# What the task asks
Where in the data does the word "will" appear? Find those lines and copy them.

# Dataset
═══

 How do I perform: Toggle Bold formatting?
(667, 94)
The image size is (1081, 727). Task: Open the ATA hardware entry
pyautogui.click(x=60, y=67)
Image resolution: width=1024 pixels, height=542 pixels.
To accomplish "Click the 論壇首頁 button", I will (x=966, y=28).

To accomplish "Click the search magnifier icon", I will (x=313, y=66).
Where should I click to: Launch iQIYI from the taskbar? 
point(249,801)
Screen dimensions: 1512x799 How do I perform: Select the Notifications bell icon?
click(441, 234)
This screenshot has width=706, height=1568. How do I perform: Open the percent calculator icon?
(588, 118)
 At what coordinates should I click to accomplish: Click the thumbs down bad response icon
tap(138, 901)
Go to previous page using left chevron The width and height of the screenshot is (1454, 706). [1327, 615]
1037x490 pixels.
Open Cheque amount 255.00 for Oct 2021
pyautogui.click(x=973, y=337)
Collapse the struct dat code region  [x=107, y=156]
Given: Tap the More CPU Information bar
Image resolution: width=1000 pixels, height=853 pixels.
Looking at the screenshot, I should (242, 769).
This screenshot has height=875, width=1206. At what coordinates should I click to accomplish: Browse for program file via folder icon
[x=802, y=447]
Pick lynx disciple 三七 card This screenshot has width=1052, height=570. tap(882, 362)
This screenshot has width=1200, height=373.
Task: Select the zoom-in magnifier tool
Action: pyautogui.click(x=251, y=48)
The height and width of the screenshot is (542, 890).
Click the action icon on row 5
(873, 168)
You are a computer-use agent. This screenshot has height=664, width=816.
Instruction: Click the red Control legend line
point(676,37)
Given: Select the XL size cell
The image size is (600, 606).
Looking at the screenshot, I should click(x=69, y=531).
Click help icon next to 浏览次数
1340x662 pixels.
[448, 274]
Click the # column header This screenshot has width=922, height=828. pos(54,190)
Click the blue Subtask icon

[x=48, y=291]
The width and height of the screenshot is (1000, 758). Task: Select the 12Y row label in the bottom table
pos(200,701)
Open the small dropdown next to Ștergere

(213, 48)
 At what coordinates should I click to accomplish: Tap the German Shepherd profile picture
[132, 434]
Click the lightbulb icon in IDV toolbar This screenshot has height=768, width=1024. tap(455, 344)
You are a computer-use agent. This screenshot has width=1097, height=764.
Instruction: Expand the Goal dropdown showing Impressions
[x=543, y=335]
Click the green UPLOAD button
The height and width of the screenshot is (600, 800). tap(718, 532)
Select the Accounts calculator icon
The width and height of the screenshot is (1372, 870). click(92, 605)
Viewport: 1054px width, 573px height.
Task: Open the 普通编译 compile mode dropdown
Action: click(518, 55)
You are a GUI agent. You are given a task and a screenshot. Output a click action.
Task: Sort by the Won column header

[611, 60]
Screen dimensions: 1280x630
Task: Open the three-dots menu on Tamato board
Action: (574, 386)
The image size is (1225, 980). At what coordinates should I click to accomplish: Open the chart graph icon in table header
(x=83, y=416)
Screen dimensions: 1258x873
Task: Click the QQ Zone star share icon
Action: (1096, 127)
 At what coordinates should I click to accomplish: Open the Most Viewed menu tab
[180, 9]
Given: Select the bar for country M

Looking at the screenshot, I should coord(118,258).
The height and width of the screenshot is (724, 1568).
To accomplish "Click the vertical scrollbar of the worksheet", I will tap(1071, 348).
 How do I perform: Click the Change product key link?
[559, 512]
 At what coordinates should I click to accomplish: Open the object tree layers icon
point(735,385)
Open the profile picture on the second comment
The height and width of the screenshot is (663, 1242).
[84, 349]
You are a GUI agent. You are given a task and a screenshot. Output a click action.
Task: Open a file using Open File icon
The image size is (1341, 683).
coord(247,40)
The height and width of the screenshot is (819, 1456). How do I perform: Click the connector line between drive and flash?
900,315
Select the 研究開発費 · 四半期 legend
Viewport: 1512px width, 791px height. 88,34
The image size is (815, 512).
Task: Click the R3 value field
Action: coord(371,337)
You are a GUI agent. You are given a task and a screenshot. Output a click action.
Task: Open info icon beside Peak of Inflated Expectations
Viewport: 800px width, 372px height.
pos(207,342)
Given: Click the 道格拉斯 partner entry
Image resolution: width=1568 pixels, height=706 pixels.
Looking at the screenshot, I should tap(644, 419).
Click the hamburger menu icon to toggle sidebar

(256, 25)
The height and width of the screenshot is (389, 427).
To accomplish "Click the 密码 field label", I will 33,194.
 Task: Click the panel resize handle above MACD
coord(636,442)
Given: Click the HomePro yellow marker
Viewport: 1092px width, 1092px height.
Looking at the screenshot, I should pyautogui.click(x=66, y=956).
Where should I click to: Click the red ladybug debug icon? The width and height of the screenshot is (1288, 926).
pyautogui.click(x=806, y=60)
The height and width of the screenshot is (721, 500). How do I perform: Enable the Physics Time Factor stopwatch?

═══

# Response to the exercise
To accomplish "Click the 論壇首頁 button", I will (x=966, y=28).
To accomplish "Click the search magnifier icon", I will (x=313, y=66).
To accomplish "Click the vertical scrollbar of the worksheet", I will tap(1071, 348).
To accomplish "Click the 密码 field label", I will 33,194.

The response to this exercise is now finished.